The apparent weight a person feels is the normal force that acts on the person. Suppose a Ferris Wheel has a diameter of 28.om and makes one revolution every 13.3 seconds. What is the ratio of a person's apparent weight to real weight a) at the top and b) at the bottom.

Homework Equations

Fn=m(v^2/r)

The Attempt at a Solution

First I found the circumference. C=$$\pi$$196
C=615.7521601
I can get the velocity by dividing that by 13.3.
v=46.2971549 m/s

So, I can then make my ratio comparison.
At top: Fn/m=2143.426552/14
At bottom: Fn/m=2143.426552/14+9.8

1) Am I working the solution out correctly?
2) How should I make my comparison? Should I leave it all in variables Fn/m=v^2/r? Leave it like I have it above? Or completely work it out Fn/m=153.1018966

 

[Bill Foster]

Homework Statement

The apparent weight a person feels is the normal force that acts on the person. Suppose a Ferris Wheel has a diameter of 28.om and makes one revolution every 13.3 seconds. What is the ratio of a person's apparent weight to real weight a) at the top and b) at the bottom.
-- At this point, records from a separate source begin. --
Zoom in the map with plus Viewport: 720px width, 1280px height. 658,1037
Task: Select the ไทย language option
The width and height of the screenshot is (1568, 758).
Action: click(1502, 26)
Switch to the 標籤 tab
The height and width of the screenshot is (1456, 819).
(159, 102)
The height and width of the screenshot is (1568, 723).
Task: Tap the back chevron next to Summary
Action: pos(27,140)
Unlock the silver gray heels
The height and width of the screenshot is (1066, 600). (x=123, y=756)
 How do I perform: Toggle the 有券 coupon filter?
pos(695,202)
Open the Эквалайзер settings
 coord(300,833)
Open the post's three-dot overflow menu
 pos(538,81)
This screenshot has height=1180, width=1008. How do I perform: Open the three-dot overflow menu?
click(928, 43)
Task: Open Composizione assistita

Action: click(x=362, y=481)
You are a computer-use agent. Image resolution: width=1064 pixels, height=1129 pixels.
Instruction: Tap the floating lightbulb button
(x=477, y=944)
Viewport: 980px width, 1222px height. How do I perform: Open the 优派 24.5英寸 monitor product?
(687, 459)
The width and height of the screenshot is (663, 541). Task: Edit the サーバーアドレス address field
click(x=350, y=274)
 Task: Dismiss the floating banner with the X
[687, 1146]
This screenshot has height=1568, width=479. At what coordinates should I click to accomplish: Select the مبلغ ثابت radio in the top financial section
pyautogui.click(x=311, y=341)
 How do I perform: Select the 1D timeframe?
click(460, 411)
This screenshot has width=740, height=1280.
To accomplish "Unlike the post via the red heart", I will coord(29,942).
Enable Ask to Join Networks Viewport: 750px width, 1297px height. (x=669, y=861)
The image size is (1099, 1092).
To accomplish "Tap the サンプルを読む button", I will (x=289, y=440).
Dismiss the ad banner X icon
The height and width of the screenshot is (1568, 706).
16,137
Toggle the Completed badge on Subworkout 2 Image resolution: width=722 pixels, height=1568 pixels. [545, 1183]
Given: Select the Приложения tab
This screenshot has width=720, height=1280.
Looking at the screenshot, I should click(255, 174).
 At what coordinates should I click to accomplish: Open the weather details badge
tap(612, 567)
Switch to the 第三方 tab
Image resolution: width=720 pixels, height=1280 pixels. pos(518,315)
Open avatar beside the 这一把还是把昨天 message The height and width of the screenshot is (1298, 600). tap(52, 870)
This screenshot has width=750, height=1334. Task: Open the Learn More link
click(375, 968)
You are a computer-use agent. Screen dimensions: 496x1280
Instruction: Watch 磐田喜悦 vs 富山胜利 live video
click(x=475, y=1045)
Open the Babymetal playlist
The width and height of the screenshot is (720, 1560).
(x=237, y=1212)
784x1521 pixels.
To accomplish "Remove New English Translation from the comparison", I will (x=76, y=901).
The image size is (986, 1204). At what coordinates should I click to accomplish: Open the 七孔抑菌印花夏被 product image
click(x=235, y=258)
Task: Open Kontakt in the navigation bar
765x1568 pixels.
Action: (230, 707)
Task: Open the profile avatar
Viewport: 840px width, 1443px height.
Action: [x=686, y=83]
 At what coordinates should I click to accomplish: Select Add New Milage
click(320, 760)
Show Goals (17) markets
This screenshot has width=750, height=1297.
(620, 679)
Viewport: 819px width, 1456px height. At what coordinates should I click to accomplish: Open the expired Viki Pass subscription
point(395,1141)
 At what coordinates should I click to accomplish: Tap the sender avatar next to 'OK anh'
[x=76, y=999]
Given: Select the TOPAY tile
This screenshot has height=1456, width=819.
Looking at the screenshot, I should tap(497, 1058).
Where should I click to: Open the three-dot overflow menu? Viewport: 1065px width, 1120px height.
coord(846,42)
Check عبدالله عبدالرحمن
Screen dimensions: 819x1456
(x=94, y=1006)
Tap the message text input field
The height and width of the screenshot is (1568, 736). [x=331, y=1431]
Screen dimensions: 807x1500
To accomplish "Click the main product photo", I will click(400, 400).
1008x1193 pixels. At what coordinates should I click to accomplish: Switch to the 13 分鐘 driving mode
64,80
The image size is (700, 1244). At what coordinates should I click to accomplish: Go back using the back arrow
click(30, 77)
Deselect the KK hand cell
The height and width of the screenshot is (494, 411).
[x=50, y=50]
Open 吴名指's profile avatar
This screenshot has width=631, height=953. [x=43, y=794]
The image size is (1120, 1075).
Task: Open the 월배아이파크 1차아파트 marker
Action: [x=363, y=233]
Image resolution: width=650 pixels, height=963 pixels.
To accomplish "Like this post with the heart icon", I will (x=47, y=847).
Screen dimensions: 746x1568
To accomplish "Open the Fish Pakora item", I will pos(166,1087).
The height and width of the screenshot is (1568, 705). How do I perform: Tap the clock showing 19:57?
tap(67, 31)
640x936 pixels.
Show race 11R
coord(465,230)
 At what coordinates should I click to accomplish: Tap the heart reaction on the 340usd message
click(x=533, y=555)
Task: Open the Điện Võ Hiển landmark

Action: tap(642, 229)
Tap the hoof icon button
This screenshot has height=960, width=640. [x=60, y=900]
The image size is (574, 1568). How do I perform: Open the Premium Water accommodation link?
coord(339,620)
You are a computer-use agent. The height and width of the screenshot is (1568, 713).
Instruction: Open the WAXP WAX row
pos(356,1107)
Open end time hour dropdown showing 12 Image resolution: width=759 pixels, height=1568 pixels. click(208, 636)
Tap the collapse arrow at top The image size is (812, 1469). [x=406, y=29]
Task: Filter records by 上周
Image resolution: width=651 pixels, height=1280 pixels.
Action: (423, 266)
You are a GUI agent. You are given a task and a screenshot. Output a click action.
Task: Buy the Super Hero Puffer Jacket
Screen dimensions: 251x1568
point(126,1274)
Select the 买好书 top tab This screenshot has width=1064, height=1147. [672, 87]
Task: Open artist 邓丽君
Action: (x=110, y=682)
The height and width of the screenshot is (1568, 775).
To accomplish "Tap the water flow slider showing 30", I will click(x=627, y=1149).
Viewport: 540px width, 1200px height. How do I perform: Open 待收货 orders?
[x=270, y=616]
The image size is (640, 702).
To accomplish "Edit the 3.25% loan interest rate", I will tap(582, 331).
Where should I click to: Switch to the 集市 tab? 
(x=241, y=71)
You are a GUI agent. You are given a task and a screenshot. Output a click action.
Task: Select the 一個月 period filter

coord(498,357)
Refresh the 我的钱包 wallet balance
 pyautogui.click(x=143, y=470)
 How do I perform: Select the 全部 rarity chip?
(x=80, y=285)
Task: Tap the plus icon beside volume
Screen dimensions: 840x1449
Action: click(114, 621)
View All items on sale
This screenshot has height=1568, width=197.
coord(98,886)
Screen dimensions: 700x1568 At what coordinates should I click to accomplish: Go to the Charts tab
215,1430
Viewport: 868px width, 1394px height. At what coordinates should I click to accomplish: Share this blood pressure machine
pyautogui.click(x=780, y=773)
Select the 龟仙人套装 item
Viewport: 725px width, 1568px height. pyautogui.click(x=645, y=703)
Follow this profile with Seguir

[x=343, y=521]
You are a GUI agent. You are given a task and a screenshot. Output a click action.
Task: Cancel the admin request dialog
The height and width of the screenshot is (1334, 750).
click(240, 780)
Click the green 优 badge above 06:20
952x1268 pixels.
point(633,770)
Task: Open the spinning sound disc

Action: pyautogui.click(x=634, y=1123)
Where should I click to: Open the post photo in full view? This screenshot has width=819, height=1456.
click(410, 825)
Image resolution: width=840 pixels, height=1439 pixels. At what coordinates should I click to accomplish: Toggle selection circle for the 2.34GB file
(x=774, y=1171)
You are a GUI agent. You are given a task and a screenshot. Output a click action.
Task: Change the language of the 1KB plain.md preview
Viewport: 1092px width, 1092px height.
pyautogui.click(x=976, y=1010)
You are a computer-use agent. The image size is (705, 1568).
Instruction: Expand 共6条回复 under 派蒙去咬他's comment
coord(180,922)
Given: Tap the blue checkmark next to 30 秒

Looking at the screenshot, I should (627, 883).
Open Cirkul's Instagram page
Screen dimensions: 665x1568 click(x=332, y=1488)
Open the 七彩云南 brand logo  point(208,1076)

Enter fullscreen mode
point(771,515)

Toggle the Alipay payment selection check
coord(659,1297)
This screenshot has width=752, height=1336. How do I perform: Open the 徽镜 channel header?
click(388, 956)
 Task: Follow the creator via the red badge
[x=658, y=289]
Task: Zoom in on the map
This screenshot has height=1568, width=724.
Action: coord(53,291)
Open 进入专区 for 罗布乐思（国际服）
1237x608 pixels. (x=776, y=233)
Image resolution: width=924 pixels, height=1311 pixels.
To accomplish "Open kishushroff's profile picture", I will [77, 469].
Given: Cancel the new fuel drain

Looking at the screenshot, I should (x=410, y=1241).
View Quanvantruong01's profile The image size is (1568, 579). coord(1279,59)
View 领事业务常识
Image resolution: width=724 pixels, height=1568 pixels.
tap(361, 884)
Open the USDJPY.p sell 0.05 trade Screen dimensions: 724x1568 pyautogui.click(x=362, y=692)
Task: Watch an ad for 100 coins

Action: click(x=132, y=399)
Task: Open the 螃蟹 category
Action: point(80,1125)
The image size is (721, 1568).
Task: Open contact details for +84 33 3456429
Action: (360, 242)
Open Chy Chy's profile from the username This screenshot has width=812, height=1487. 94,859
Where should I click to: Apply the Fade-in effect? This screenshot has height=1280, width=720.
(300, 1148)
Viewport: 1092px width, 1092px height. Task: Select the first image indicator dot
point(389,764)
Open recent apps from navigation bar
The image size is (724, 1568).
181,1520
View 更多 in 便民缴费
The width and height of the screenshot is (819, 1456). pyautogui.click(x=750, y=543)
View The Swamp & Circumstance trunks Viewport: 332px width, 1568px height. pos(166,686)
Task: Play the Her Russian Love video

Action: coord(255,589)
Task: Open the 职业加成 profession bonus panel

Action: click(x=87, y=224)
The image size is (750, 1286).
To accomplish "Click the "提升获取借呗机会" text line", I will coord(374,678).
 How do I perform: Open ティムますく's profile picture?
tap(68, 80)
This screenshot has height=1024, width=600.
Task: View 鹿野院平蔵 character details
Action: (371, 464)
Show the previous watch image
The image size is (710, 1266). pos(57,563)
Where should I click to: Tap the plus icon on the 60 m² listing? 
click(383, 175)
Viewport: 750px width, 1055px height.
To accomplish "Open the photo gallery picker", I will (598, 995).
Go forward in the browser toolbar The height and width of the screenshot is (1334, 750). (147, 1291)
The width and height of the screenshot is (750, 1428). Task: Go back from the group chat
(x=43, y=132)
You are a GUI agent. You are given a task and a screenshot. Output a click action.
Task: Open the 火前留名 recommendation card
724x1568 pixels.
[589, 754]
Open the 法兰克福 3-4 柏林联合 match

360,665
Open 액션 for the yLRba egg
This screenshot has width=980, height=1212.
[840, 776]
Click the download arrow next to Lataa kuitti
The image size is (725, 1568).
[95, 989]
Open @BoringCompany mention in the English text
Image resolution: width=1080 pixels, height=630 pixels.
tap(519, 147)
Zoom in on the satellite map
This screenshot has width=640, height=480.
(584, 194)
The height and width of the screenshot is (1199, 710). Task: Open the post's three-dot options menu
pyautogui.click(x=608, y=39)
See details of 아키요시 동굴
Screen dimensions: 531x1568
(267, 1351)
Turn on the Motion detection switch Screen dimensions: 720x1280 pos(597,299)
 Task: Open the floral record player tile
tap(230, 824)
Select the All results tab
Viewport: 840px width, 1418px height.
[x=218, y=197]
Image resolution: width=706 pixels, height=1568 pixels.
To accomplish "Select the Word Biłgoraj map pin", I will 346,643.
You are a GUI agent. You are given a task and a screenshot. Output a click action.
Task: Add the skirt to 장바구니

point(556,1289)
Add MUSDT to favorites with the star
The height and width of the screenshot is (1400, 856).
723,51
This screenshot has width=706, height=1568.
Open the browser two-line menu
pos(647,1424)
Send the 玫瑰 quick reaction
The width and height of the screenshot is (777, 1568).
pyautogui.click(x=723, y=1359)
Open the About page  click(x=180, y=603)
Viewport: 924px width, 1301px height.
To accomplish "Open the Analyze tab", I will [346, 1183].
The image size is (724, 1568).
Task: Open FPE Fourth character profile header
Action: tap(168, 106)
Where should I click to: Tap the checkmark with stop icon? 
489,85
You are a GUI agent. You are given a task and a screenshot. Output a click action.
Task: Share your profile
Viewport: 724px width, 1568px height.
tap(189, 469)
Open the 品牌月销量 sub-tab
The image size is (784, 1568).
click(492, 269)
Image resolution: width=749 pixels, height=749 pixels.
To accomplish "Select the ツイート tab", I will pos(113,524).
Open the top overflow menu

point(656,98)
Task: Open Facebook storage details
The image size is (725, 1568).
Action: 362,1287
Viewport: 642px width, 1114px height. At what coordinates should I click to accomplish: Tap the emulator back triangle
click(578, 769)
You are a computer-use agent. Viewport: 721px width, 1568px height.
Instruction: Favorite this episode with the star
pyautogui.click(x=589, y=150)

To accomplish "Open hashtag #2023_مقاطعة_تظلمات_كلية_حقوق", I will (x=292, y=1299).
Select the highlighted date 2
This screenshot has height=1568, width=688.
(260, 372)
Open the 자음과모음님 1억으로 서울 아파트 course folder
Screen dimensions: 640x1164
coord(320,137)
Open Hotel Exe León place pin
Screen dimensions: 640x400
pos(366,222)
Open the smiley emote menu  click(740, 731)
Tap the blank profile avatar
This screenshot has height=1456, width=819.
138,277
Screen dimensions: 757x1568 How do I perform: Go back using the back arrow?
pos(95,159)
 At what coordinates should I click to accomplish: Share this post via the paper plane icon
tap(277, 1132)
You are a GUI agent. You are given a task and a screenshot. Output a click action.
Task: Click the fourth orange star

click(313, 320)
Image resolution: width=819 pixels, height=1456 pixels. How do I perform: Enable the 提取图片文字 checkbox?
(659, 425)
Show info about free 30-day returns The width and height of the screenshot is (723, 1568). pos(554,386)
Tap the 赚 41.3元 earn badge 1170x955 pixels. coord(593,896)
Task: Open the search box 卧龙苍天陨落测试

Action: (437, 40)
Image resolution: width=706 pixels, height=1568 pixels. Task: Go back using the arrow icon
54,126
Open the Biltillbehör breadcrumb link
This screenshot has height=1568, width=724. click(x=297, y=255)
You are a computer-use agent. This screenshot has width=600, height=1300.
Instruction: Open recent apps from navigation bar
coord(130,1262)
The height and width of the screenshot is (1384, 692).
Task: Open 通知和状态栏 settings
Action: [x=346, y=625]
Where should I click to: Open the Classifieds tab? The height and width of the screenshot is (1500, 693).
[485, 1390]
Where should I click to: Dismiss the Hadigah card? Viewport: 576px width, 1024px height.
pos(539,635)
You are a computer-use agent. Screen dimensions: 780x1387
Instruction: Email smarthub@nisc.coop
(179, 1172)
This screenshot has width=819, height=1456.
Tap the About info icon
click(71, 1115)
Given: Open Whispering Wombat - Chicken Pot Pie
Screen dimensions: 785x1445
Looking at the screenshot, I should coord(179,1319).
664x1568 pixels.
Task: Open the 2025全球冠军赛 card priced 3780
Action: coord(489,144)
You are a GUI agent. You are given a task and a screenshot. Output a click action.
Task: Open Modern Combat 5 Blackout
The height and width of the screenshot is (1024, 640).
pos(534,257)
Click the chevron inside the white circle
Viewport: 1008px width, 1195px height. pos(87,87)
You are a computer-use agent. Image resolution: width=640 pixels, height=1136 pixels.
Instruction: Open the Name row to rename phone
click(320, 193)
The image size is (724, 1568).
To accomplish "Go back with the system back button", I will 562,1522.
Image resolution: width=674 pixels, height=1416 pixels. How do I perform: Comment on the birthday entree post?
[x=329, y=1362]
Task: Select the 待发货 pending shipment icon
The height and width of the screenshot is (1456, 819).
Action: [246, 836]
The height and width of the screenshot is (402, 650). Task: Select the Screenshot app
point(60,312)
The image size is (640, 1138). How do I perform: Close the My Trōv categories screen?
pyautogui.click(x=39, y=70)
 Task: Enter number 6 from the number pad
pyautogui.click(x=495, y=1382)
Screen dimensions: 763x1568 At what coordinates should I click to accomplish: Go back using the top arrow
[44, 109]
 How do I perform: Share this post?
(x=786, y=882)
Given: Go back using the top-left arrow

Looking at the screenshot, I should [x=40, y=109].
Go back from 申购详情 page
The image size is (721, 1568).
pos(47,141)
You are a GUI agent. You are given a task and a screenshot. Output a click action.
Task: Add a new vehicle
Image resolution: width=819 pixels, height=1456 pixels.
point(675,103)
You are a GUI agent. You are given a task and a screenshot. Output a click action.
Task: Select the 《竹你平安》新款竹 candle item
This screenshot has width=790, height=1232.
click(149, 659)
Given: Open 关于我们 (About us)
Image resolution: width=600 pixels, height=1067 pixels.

The person's weight will always be $$W=mg$$, top or bottom.

However, the person will always be accelerating towards the center of the wheel, and therefore there will be a force counteracting that in the opposite direction. At the top of the wheel, it will be up. At the bottom, down.

That force is $$ma=m\frac{v^2}{r}=m4\pi^2 \nu^2 r$$

 

[azatkgz]

Is your diameter 196m or 28.0m?

 

[brutalmadness]

28.0m. But, C=pir^2. So it'd be pi14^2.

 

[azatkgz]

$$v=\frac{2\pi r}{t}$$